About the Toyota Camry Solara
The first generation of the Toyota Camry Solara was produced in 1999. The car's mechanics were based on the Toyota Camry model that was produced from 1997 to 2001.
The first Solara was a two-door coupe that was a bit larger than the average consumer sport vehicle. It provided the extra room of a sedan, but with a little added performance.
Two trim models were available in the first generation: the SE and SLE. Two engines were available with the trim models. A 2.2-liter, 135-horsepower V-6 was available, as well as a 3.0-liter, 200-horsepower V-6. A five-speed manual and a four-speed automatic transmission were available in the first generation. Toyota Camry Solara Features
The Solara was known as the sportier version of the safe and family-friendly Camry vehicle. The Solara failed to perform as well as the Camry, showing signs of tricky handling according to many drivers.
A manual transmission was not available in the second generation, although the car was a sport version of the Camry. A five-speed transmission with a manual gate was provided instead. The paddles gave the feel of a manual transmission with the security and fuel economy of an automatic transmission.

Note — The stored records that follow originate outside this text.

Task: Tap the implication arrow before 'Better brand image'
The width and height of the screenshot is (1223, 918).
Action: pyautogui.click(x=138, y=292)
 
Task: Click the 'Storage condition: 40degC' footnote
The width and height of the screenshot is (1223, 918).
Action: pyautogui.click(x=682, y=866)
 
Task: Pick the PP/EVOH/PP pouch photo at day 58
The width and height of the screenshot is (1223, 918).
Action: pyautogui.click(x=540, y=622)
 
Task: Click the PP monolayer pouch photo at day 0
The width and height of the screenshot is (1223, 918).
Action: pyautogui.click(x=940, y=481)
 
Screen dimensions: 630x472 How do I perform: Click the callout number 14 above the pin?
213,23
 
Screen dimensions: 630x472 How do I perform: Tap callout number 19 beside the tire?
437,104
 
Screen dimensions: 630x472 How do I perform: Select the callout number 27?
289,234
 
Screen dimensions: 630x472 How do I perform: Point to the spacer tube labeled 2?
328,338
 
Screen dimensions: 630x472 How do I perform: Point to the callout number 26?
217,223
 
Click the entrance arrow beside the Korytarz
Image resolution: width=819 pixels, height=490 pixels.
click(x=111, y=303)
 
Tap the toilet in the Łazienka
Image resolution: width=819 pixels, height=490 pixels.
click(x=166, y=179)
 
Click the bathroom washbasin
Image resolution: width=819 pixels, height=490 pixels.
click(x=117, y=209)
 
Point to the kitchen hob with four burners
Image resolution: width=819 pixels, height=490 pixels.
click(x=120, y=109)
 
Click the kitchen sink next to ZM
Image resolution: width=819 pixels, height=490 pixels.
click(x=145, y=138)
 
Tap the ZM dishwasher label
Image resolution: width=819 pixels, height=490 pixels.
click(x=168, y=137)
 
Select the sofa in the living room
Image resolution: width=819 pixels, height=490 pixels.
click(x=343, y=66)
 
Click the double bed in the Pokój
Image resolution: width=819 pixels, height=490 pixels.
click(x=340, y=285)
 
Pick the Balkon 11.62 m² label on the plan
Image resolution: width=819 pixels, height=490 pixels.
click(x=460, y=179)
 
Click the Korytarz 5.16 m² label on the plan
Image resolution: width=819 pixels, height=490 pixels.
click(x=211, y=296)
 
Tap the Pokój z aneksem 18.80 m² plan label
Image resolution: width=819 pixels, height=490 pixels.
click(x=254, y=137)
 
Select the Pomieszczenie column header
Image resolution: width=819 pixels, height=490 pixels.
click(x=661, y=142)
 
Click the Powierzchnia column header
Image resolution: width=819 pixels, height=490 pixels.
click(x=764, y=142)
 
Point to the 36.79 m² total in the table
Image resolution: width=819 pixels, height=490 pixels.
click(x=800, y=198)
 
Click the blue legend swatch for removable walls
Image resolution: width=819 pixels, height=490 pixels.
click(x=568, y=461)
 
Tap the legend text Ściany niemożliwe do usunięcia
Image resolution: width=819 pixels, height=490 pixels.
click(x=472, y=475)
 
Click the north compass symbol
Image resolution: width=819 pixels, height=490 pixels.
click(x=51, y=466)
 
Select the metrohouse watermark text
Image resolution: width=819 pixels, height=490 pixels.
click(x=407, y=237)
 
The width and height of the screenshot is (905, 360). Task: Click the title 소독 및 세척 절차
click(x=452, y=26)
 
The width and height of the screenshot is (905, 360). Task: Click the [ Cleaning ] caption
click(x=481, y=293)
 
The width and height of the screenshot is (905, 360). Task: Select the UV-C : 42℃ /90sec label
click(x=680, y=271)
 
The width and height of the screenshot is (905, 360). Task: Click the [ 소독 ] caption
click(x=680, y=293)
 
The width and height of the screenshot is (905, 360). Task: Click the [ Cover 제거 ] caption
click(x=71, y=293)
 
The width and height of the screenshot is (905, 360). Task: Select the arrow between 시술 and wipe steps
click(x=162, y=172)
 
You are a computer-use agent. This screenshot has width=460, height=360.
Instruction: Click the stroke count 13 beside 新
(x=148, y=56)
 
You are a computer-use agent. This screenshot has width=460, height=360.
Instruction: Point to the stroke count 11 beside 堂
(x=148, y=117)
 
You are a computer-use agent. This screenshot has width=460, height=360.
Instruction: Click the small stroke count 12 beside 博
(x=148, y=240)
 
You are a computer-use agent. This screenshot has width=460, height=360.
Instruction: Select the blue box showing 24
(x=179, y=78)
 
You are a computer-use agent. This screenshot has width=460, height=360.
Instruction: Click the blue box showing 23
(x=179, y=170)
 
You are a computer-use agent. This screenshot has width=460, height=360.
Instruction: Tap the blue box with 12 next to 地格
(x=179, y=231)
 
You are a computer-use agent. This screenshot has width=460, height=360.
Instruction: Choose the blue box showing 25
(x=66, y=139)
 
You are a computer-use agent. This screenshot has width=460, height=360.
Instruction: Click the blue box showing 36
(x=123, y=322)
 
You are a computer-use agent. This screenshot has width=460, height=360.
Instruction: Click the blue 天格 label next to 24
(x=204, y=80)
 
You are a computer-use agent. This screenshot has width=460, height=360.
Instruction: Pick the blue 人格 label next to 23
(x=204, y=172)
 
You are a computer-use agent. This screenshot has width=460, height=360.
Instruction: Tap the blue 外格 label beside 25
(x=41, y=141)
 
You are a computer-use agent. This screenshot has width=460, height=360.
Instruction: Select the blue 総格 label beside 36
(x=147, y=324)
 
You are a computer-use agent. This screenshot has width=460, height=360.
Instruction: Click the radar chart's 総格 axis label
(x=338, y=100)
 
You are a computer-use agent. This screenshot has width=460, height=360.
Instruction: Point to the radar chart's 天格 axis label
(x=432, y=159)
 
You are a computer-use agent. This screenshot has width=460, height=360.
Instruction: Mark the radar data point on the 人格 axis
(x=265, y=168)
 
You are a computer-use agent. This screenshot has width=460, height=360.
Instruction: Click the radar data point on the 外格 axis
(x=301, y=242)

The suspension on the vehicle gave a smooth ride. Better handling was available on the SE trim model offered in the second generation of the Solara.
The Toyota Camry Solara was discontinued after the 2008 model year and the last was produced in 2009. No plans for a re-introduction of the vehicle have been planned. Toyota Camry Solara Evolution
In 2002, a new 2.4-liter engine was introduced. It produced 157 horsepower, boosting the base speed and power for the Solara. Front and rear steering mechanics were tweaked to improve the sometimes-squeaky handling. The manual transmission was discontinued for the 2003 models.
The extra power produced by the V-6 engine made the car exciting, and the room made the car practical. The boring steering and overall lack of design appeal, however, made the Camry Solara somewhat disappointing, given that its purpose was to appeal to younger drivers.
The second-generation Solara was introduced in 2004 and sold until 2009. The mechanics and styling closely resembled the Camry sedan models produced from 2002 to 2006. The second generation added the convertible option to the coupe. A varied trim selection was also available: the SE, SE Sport, and SLE.
The base model SE coupe had a 2.4-liter four-cylinder engine that produced 157 horsepower. The five-speed automatic was introduced on this line. A 3.3-liter V-6 engine with 225 horsepower was standard on the convertible models and offered as an option for the coupe models.
The base SE trim had a decently equipped interior and exterior. The SE Sport added better suspension, bigger wheels, a modified body, and improved leather interior. The SLE added stability control and navigation features exclusive to that model.
The interior was spacious in the front but somewhat cramped for tall passengers in the back. Still, the Solara offered more room than your average sport vehicle.
The convertible version of the Solara had one disappointing feature: a cloth top. Although sexy on older vehicles, other sport car models being manufactured during this period offered hard-top designs that proved much more desirable than the Solara's cloth. This design flaw made the convertible less appealing than the competition.
The steering and handling on the sporty convertible and SE sport models led to an improved driving experience. Still, the body of the Camry was never meant for the top speed excitement that a consumer would expect from a sportier vehicle, and the design aesthetic wasn't exactly inspiring.
Although the Camry Solara has some interesting features, the bottom line is that is lacks the flash and flare you would expect from a sport vehicle. You can rely on the Camry build for reliability and comfort, but overall you’d be better served looking at the competition from the same era for a more exciting and powerful sport vehicle.